Burda treibt alternative Geschäftsmodelle voran. Jetzt setzt das Medienhaus auf die Expansion einer Schönheitsmesse, die erstmals zusätzlich in Düsseldorf stattfindet.

Text: Jochen Kalka

15. März 2019

Boris Entrup bei den Bunte Beauty Days 2017
Boris Entrup bei den Bunte Beauty Days 2017

Foto: Burda

Ein bisschen fühlt sich diese Idee so an, als würde man durch die Zeitschrift "Bunte" spazieren gehen können. Zwischen redaktionellen Inhalten ebenso wie zwischen Anzeigen. Dieses Gefühl scheint es zu sein, das mit der Messe "Bunte Beauty Days" vermittelt werden soll.

Beauty Facts

Möglicherweise geht das Konzept auf.

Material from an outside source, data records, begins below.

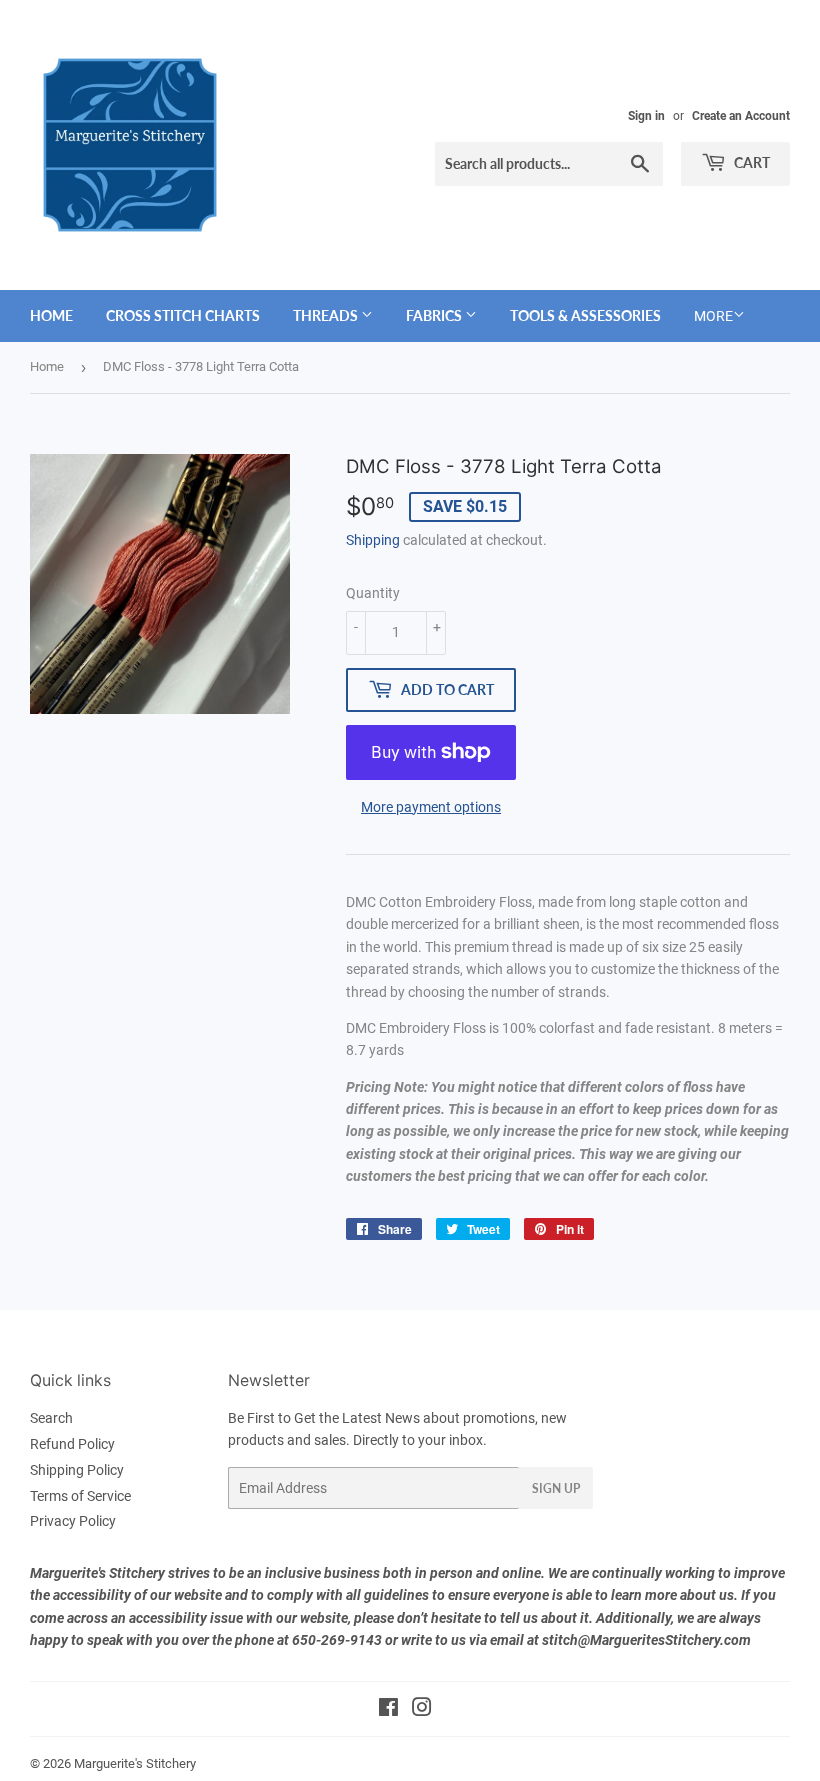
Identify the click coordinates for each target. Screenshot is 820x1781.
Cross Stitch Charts (183, 315)
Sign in (646, 116)
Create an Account (741, 116)
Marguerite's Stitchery (135, 1763)
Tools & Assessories (585, 315)
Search (51, 1418)
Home (51, 315)
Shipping (373, 540)
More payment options (431, 807)
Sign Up (556, 1488)
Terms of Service (80, 1496)
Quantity (373, 593)
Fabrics (435, 315)
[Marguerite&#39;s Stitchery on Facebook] (388, 1710)
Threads (327, 315)
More (713, 316)
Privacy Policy (73, 1521)
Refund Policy (72, 1444)
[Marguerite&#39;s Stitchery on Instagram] (422, 1710)
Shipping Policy (77, 1470)
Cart (750, 162)
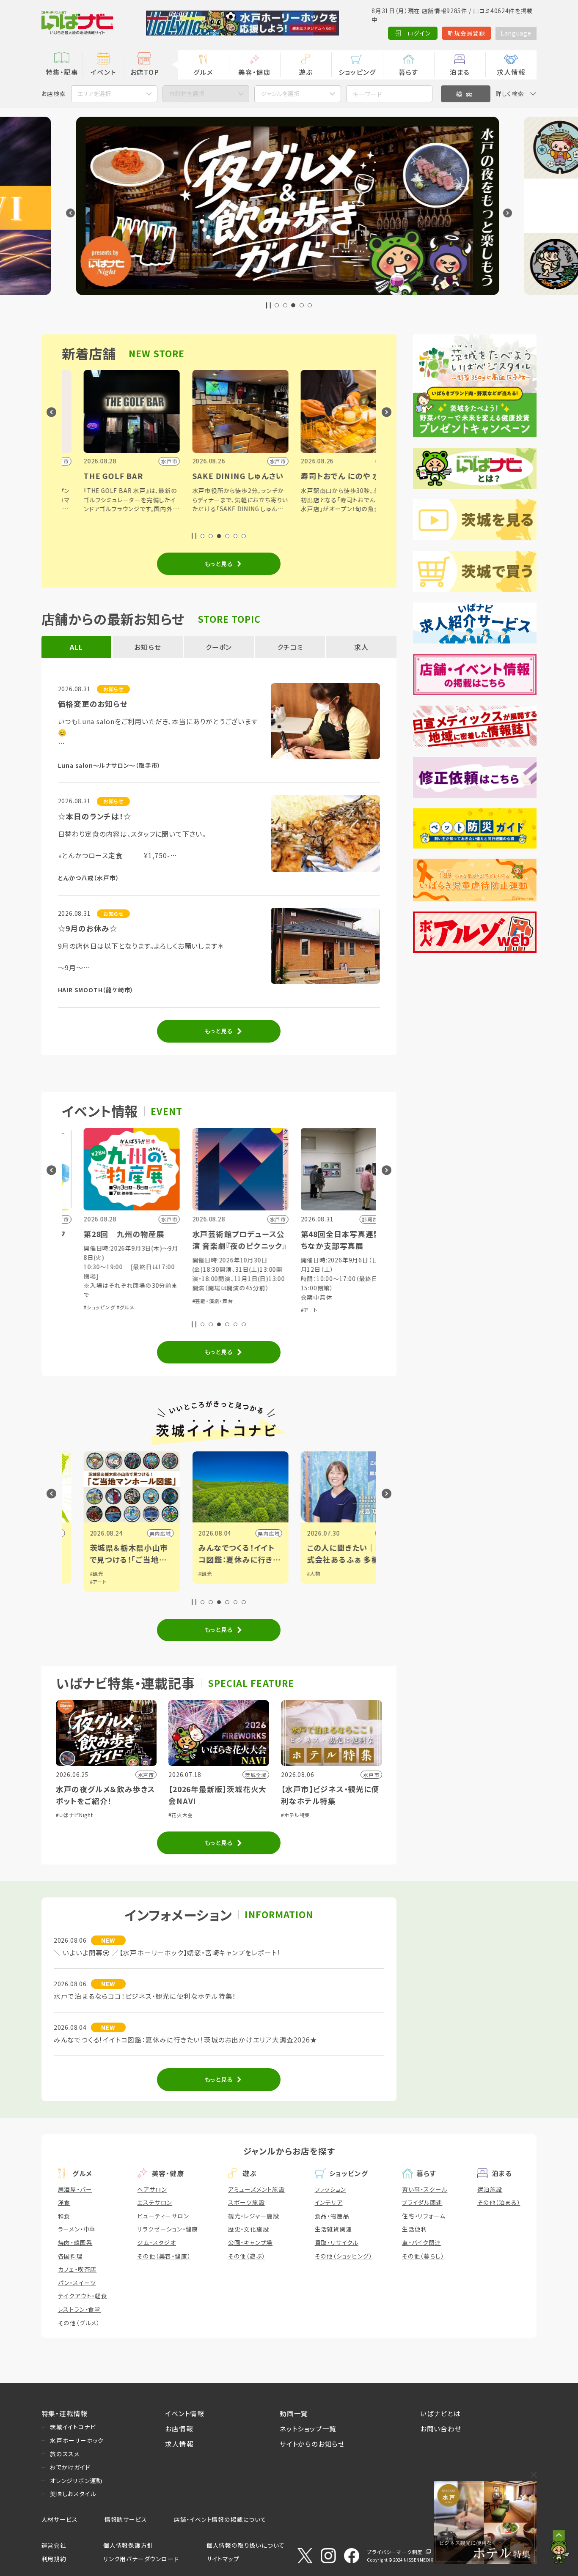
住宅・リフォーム (423, 2216)
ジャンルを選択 (280, 93)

Zumindest verheißen das die Zahlen, die das Haus Burda nun veröffentlicht: In München, wo die Idee vor zwei Jahren geboren wurde, verdoppelte sich zuletzt die Besucherzahl auf 10.000 Gäste, rund 100 Unternehmen und Startups aus der Beauty-Branche stellen aus. Kein Wunder, dass am 15./16. Juni erstmals Düsseldorf mit den Schönheitstagen versorgt wird. Zum dritten Mal zeigt sich München am 26./27. Oktober von der schönen Seite.

Bühne frei

Eine Bühne voller Promis, Reicher und Schöner, so das Konzept, steht quasi für die journalistischen Inhalte. So entspricht der Eintrittspreis dem Copy-Preis eines Magazins. Die vielfältigen Aussteller entsprechen den Anzeigen. Vor Ort lassen sich Produkte ausprobieren und kaufen, 74 Prozent der Besucherinnen schlagen entsprechend zu, 21 Prozent legen mehr als 100 Euro auf den einen oder anderen Tresen.

Die Bunte Beauty Days sind ein schönes Beispiel dafür, wie die Kraft etablierter Marken, gerade auch aus dem Printbereich, für weitere Geschäftsmodelle übertragen werden kann. Ohne eine "Bunte" im Rücken wären Beauty Days sicher nicht so leicht durchführbar. Im Gegenzug strahlt so ein Event wieder auf die Medienmarke zurück.

Neue Erlösfelder

Das Burda-Management spricht nicht nur von "neuen Erlösfeldern", sondern von der Möglichkeit, "in direkten Kontakt mit der Leserschaft zu kommen" und "neue Zielgruppen zu erschließen." Hübsch formuliert.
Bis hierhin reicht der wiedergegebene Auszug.